- _WHAT TO DO_
Copy out the records that follow, leaving every character as it is.
INPUT RECORDS: Begin
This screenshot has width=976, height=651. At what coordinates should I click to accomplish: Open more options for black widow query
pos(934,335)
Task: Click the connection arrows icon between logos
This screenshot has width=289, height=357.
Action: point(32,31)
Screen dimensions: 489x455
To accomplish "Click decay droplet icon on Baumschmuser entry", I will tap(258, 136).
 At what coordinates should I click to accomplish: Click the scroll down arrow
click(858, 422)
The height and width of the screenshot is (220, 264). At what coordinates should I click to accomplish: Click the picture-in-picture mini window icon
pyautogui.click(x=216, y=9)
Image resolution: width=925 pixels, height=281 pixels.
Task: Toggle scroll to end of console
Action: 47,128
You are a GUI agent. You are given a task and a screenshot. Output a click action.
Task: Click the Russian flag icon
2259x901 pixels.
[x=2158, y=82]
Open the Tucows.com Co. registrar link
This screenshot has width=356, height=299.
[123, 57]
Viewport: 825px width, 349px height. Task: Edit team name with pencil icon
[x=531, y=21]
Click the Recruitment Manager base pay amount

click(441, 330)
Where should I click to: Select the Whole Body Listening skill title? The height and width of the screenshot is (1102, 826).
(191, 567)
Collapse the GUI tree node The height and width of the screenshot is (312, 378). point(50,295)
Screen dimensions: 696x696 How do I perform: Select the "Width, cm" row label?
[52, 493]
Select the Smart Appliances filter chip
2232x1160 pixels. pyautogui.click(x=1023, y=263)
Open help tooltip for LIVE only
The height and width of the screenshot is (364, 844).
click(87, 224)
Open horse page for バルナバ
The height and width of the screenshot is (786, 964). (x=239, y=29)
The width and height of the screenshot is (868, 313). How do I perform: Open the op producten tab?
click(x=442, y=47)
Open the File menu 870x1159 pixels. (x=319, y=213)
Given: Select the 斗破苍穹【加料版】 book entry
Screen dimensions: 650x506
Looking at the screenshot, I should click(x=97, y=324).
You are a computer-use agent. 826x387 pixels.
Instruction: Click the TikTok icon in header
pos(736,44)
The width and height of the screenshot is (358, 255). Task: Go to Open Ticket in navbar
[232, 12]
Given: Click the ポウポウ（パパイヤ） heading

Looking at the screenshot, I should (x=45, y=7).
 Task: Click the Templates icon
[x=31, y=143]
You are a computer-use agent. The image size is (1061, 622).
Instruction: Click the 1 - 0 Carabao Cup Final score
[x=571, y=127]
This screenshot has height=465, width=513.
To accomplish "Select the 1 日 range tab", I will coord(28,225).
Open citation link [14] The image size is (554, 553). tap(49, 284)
INPUT RECORDS: End
- _ANSWER SECTION_
This screenshot has width=976, height=651. At what coordinates should I click to accomplish: Open more options for black widow query
pos(934,335)
Task: Click the connection arrows icon between logos
This screenshot has width=289, height=357.
Action: point(32,31)
Screen dimensions: 489x455
To accomplish "Click decay droplet icon on Baumschmuser entry", I will tap(258, 136).
 At what coordinates should I click to accomplish: Click the scroll down arrow
click(858, 422)
The height and width of the screenshot is (220, 264). At what coordinates should I click to accomplish: Click the picture-in-picture mini window icon
pyautogui.click(x=216, y=9)
Image resolution: width=925 pixels, height=281 pixels.
Task: Toggle scroll to end of console
Action: 47,128
You are a GUI agent. You are given a task and a screenshot. Output a click action.
Task: Click the Russian flag icon
2259x901 pixels.
[x=2158, y=82]
Open the Tucows.com Co. registrar link
This screenshot has width=356, height=299.
[123, 57]
Viewport: 825px width, 349px height. Task: Edit team name with pencil icon
[x=531, y=21]
Click the Recruitment Manager base pay amount

click(441, 330)
Where should I click to: Select the Whole Body Listening skill title? The height and width of the screenshot is (1102, 826).
(191, 567)
Collapse the GUI tree node The height and width of the screenshot is (312, 378). point(50,295)
Screen dimensions: 696x696 How do I perform: Select the "Width, cm" row label?
[52, 493]
Select the Smart Appliances filter chip
2232x1160 pixels. pyautogui.click(x=1023, y=263)
Open help tooltip for LIVE only
The height and width of the screenshot is (364, 844).
click(87, 224)
Open horse page for バルナバ
The height and width of the screenshot is (786, 964). (x=239, y=29)
The width and height of the screenshot is (868, 313). How do I perform: Open the op producten tab?
click(x=442, y=47)
Open the File menu 870x1159 pixels. (x=319, y=213)
Given: Select the 斗破苍穹【加料版】 book entry
Screen dimensions: 650x506
Looking at the screenshot, I should click(x=97, y=324).
You are a computer-use agent. 826x387 pixels.
Instruction: Click the TikTok icon in header
pos(736,44)
The width and height of the screenshot is (358, 255). Task: Go to Open Ticket in navbar
[232, 12]
Given: Click the ポウポウ（パパイヤ） heading

Looking at the screenshot, I should (x=45, y=7).
 Task: Click the Templates icon
[x=31, y=143]
You are a computer-use agent. The image size is (1061, 622).
Instruction: Click the 1 - 0 Carabao Cup Final score
[x=571, y=127]
This screenshot has height=465, width=513.
To accomplish "Select the 1 日 range tab", I will coord(28,225).
Open citation link [14] The image size is (554, 553). tap(49, 284)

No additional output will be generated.